Omg interaction hihi anon!!
I just kind of ended up writing the first thing that came to mind so sorry if this wasn't what you were expecting but it was super fun, even if I had to look up what dust motes were first because I'm silly and called them something different ^^"
Warnings for - Implications of kidnapping/being kept in a dark room, not graphic at all tho
"What's that?" Whumpee asked.
Caretaker glanced over at Whumpee, confused. Whumpee was watching the warm beam of light that filtered through the window intently, their awe-filled gaze dancing between the small specks or dust swimming in the sunny shaft.
"What's what?"
"The little... thingies—" Whumpee reached out to touch the little specks, staring amazed as they rippled and curled rapidly in the air.

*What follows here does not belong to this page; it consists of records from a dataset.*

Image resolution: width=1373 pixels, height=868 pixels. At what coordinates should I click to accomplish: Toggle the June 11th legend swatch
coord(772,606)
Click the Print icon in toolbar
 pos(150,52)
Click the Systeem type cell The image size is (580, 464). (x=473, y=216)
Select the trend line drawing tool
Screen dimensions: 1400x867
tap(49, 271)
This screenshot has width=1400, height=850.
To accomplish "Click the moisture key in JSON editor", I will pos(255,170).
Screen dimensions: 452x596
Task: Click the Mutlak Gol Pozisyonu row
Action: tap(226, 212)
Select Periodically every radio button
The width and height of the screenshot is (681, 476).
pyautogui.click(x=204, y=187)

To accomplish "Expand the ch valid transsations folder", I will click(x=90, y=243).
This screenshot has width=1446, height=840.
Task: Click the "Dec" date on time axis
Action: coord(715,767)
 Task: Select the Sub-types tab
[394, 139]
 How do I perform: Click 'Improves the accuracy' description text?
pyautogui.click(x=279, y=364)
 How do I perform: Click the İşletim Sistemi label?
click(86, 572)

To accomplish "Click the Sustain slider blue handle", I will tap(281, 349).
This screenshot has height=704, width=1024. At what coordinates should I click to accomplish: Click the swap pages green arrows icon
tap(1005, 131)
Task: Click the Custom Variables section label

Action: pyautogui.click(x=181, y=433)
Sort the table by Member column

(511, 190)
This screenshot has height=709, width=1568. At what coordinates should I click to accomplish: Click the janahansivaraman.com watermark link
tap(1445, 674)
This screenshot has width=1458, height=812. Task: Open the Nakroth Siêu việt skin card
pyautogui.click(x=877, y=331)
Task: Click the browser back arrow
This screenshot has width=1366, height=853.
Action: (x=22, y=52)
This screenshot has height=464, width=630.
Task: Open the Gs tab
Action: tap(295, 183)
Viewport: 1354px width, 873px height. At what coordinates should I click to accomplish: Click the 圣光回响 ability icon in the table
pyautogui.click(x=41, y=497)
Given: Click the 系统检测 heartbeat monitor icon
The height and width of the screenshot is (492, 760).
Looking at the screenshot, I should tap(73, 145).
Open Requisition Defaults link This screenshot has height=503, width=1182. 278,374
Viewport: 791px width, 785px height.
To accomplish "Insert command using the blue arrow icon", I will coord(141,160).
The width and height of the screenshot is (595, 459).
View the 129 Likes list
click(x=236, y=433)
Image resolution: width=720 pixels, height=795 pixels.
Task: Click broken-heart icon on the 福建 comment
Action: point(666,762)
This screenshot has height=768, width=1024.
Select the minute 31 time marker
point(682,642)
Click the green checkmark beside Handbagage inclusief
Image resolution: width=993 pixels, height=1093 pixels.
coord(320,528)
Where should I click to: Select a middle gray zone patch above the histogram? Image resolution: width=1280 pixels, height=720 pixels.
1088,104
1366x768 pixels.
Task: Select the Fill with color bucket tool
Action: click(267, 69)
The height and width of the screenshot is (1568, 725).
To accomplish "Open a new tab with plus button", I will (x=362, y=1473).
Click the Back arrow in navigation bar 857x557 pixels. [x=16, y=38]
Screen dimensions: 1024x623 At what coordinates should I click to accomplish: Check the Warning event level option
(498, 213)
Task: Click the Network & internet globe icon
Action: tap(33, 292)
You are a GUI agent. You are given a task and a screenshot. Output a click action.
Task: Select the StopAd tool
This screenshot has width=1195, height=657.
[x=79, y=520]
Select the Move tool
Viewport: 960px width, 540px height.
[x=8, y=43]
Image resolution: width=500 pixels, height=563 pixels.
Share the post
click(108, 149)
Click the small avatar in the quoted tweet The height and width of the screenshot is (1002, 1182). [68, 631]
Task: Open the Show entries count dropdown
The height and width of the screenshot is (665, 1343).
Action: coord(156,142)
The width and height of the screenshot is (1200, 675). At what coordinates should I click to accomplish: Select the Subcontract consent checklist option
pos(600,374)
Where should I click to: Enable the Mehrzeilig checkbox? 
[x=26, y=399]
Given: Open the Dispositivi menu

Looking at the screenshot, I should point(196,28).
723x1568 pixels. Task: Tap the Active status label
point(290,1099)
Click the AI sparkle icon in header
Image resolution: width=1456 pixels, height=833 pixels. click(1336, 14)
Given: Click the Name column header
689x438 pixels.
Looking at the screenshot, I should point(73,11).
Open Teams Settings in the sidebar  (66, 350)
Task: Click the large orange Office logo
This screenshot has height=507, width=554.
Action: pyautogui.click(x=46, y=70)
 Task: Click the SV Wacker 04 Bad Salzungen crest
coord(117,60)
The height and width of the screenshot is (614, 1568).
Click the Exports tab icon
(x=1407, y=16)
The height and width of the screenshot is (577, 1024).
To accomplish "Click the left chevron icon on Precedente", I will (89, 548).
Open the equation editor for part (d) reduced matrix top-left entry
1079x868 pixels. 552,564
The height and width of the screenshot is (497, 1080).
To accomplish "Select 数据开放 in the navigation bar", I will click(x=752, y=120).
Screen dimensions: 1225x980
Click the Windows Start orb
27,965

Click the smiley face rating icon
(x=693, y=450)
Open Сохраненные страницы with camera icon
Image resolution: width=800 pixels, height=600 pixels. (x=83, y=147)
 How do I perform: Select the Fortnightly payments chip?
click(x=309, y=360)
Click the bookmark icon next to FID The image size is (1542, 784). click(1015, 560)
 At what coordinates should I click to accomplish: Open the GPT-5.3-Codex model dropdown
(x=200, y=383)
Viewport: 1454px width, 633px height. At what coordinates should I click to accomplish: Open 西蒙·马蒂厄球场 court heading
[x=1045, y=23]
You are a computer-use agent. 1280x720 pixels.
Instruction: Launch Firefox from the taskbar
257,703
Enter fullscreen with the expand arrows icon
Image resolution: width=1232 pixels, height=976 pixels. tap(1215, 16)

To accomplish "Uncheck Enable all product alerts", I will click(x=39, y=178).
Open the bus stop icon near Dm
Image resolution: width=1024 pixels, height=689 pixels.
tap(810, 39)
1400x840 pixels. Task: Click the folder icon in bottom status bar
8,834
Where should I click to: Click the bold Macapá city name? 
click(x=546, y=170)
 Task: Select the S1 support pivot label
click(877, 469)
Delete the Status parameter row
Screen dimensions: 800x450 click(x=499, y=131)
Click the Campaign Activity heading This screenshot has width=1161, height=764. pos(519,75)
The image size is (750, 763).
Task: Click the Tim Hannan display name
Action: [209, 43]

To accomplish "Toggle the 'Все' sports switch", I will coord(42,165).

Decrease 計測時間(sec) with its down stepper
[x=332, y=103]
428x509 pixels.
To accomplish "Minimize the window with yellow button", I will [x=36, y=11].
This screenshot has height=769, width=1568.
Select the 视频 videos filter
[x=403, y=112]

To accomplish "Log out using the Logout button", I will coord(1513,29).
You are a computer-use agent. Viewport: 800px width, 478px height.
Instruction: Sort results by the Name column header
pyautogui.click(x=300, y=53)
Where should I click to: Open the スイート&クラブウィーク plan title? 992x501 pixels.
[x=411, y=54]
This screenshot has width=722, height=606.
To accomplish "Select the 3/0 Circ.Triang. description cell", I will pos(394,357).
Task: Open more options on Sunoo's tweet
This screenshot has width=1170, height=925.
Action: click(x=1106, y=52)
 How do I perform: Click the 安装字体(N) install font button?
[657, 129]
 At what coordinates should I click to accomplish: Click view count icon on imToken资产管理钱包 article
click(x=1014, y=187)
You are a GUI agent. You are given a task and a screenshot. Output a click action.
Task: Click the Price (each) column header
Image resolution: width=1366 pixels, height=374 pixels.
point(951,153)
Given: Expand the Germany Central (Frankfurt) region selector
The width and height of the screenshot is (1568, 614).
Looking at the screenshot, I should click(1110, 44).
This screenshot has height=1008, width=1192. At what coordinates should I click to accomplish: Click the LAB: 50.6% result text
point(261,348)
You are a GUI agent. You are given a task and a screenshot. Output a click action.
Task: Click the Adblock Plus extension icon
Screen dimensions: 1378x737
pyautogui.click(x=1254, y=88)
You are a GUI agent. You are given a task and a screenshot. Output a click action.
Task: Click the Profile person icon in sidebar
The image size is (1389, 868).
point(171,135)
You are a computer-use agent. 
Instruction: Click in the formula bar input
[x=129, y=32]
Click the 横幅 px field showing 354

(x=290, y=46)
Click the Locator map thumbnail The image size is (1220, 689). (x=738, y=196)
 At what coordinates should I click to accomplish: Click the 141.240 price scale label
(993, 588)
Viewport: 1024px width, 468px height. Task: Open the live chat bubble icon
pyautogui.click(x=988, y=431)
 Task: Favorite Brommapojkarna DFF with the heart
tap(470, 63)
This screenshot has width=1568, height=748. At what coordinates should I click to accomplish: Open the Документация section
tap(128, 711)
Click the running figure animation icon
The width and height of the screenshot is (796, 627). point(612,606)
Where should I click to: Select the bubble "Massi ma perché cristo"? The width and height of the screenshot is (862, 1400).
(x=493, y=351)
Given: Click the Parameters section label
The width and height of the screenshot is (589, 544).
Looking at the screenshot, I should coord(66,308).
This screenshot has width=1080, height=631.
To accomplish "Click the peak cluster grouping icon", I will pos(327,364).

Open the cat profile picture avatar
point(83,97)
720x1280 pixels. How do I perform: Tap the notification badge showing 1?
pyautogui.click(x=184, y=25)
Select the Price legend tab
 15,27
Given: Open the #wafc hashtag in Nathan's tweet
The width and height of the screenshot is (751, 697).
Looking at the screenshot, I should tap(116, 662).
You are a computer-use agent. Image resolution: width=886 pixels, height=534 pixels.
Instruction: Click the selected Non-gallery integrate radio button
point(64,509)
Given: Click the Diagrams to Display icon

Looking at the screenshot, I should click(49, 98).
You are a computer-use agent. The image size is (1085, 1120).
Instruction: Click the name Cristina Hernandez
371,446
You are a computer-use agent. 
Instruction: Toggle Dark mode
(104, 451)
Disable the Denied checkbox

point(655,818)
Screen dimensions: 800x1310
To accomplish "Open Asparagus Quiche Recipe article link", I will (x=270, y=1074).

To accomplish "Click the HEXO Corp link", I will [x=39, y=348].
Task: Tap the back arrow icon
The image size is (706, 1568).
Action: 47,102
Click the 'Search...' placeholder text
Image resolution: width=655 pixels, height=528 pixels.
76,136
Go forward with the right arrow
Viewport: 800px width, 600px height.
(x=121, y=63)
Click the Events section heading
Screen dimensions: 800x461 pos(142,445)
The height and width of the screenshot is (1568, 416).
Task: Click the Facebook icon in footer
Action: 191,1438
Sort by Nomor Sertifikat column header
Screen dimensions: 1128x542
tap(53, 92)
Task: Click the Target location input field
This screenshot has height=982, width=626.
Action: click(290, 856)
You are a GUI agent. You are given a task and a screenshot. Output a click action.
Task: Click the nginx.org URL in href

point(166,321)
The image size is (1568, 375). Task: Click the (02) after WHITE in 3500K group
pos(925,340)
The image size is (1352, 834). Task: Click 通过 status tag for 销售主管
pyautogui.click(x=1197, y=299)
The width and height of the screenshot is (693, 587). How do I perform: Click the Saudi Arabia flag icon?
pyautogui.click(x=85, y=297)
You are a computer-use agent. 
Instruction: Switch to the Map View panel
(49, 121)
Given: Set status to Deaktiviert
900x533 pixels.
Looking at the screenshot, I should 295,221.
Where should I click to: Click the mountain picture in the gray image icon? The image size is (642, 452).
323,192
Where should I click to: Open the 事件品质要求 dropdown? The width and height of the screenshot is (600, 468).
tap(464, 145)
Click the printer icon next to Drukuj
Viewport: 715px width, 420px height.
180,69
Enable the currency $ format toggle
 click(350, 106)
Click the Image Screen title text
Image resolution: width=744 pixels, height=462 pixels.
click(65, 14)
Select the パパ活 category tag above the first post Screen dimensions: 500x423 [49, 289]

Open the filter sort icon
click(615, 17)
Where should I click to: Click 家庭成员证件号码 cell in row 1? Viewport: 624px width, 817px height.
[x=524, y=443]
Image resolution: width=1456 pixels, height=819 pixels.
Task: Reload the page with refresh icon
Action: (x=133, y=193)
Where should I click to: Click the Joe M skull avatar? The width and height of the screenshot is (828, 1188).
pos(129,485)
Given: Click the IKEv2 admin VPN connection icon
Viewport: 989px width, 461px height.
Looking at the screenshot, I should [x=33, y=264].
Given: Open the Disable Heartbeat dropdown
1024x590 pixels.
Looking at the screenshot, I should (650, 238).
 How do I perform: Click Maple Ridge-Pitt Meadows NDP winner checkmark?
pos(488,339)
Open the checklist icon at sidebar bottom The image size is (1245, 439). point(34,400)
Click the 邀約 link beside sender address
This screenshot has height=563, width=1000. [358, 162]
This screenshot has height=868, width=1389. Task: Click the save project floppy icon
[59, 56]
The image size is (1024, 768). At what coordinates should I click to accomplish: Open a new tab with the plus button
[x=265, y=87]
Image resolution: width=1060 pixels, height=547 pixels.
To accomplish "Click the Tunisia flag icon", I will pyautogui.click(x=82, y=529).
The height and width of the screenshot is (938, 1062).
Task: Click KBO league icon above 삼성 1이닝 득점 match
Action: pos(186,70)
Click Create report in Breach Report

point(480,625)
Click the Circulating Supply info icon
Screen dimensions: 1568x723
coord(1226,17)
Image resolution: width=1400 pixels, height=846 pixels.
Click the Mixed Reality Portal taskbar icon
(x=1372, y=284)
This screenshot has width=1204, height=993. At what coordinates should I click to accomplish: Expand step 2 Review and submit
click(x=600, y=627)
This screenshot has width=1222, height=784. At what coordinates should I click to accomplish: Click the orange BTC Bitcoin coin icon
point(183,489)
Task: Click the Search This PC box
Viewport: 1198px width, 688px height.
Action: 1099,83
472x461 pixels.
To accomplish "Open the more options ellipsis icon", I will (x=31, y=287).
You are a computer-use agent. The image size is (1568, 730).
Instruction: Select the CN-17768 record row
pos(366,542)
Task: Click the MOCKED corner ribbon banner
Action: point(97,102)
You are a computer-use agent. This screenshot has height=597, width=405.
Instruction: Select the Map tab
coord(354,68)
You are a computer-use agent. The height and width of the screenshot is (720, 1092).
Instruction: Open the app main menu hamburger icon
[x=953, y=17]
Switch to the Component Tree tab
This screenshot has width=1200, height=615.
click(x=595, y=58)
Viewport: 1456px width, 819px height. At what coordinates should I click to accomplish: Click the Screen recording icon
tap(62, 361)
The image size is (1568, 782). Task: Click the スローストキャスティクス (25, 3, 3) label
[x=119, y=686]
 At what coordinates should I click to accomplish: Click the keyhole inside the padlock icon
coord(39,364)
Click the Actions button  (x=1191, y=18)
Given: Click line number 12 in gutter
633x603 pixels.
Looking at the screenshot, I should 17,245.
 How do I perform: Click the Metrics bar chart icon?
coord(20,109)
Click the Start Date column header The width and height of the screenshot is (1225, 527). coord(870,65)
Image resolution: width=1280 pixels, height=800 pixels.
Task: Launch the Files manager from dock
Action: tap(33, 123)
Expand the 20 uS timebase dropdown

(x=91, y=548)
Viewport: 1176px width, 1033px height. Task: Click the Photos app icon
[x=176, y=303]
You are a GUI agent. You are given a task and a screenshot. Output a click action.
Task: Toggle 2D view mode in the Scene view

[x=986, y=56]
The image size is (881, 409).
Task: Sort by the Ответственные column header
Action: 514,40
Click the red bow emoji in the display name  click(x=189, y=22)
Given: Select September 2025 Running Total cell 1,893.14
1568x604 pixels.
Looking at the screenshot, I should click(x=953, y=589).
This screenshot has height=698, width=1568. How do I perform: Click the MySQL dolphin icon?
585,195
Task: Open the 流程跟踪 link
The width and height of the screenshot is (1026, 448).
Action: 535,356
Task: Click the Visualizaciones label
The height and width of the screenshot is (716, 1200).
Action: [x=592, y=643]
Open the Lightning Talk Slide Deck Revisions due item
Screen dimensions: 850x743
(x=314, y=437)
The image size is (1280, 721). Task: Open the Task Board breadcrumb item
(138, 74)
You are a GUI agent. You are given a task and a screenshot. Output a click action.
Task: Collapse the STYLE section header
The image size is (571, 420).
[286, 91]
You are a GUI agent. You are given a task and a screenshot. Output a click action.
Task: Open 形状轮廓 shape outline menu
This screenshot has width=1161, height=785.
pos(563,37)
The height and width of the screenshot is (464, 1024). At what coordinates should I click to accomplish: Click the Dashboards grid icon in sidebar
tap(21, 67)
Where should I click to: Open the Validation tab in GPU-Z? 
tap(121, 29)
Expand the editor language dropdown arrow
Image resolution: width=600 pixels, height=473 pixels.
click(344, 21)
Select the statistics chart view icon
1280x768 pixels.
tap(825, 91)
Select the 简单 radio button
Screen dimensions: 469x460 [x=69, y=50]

"Oh, those." Caretaker shrugged, "They're just kind of... dust, I guess?"
"Do they only live in the light?"
"Wh— Oh- Uh, not really?" They tried to explain, "They're everywhere, but they're so small that you can only see them when they're reflecting the light."
"Ahhh..!" Whumpee smiled - a warm, genuine smile that Caretaker hadn't seen them do before. Though it only lasted a few seconds before they remembered something. Whumpee paused, shoulders tensing and eyes becoming distant,
"That explains why I haven't seen them before."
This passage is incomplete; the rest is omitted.